SAN JOSE, Calif. – Cisco Systems announced its first 40 Gbit/second Fibre Channel over Ethernet switch, a 96-port system packing two novel 40 nm ASICs. It also described plans for its first controller for software-defined networking, supporting both the OpenFlow standard and Cisco’s proprietary interface.

The new products show Cisco continues to invest in silicon and proprietary software to gain an edge over competitors, even as it embraces standard interfaces such as OpenFlow that aim to level the playing field.

Cisco’s Nexus 6000 will pack up to 384 10G or 96 40G Ethernet ports with a port-to-port latency of one microsecond. The company claims it has three times as many ports and a fraction of the latency of switches from Arista Networks, Juniper and others in high-end data center and service provider markets.

At the heart of the switch are two ASICs that form a three-stage Clos network. In an effort to lower the latency of the existing Nexus 5000, engineers took the radical approach of throwing out the scheduler block in the fabric ASIC.

“A packet goes across the fabric and sometimes collides with another packet and you sort out the collision--its going back to [the roots of] Ethernet,” said Peter Newman, a principal engineer who worked on the chips. “The trick to making this work is making sure there’s enough bandwidth in the fabric so there aren’t too many collisions,” he said.

Cisco packed into the fabric chip 192 input and 384 output serdes each running at 14 Gbits/s.

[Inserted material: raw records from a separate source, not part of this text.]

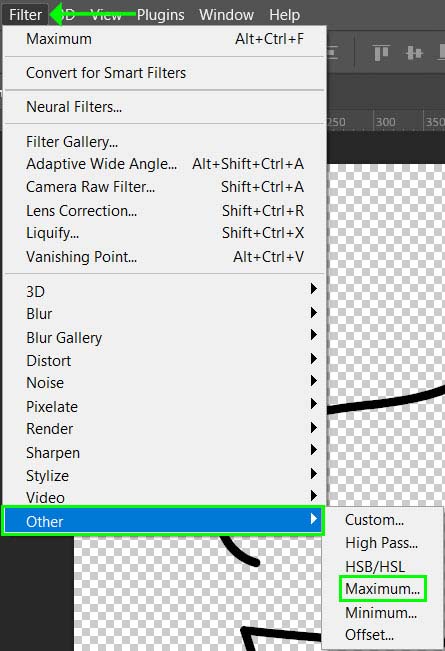Click the align vertical centers icon
Viewport: 445px width, 651px height.
pyautogui.click(x=414, y=53)
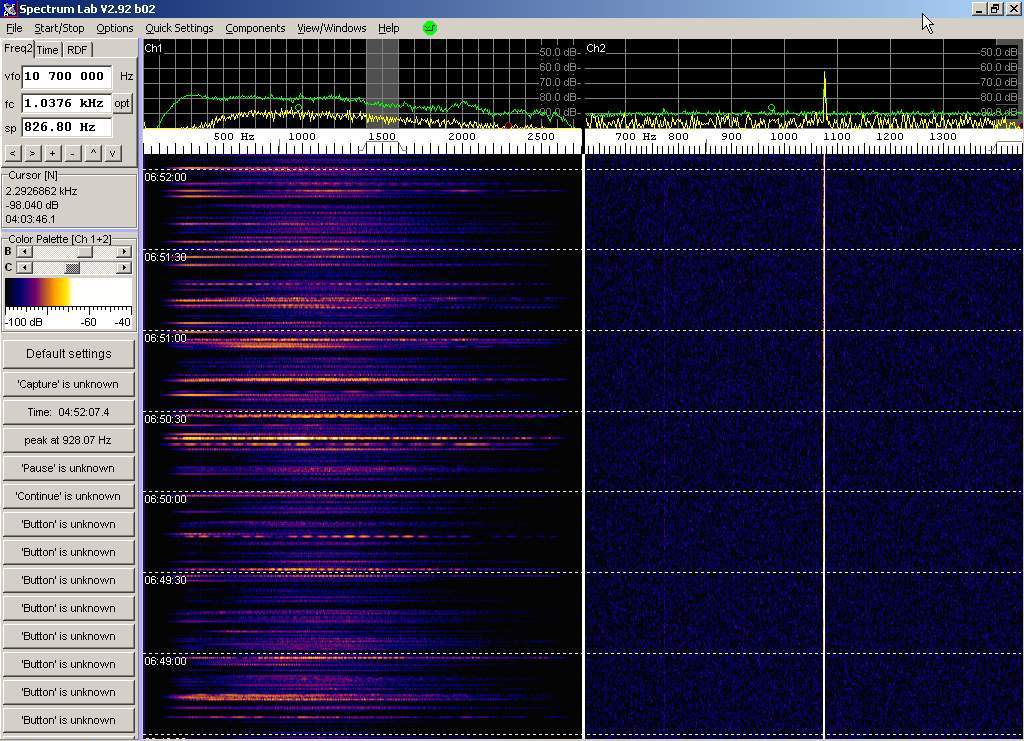Click the 'peak at 928.07 Hz' button
The height and width of the screenshot is (741, 1024).
(68, 440)
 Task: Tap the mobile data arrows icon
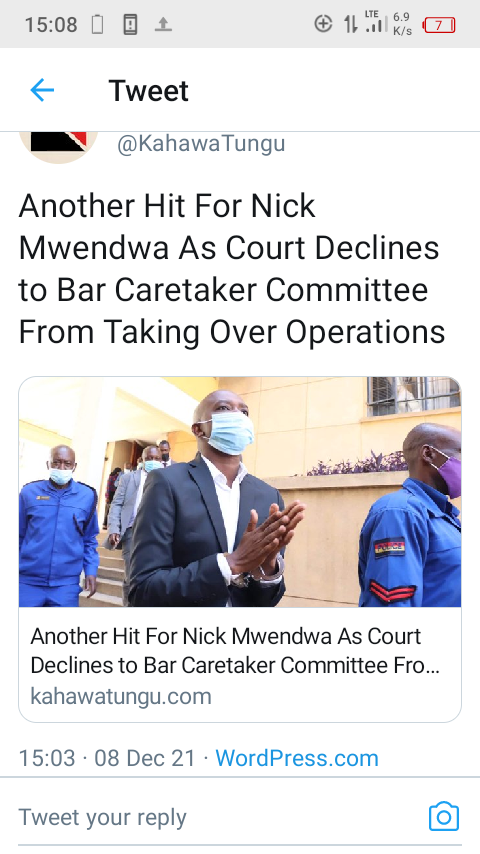click(x=350, y=25)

They are linked on a crossbar switch with an arbiter but no buffer or storage.

“It’s not a lot of logic, just I/O,” said Newman.

The port chip is more complex, making up the first and last stages of the Clos network. It supports cut-through forwarding, can queue up to 320 Gbits of egress traffic, includes forwarding tables supporting layer-3 look ups and a large memory switch.

The switch is in some ways ahead of the market. Server chips supporting 40G Ethernet are just starting to ship, and none have yet arrived for the Fibre Channel over Ethernet variant that handles both networking and storage. Cisco’s server group has such a chip, but it is currently configured for 10G networks.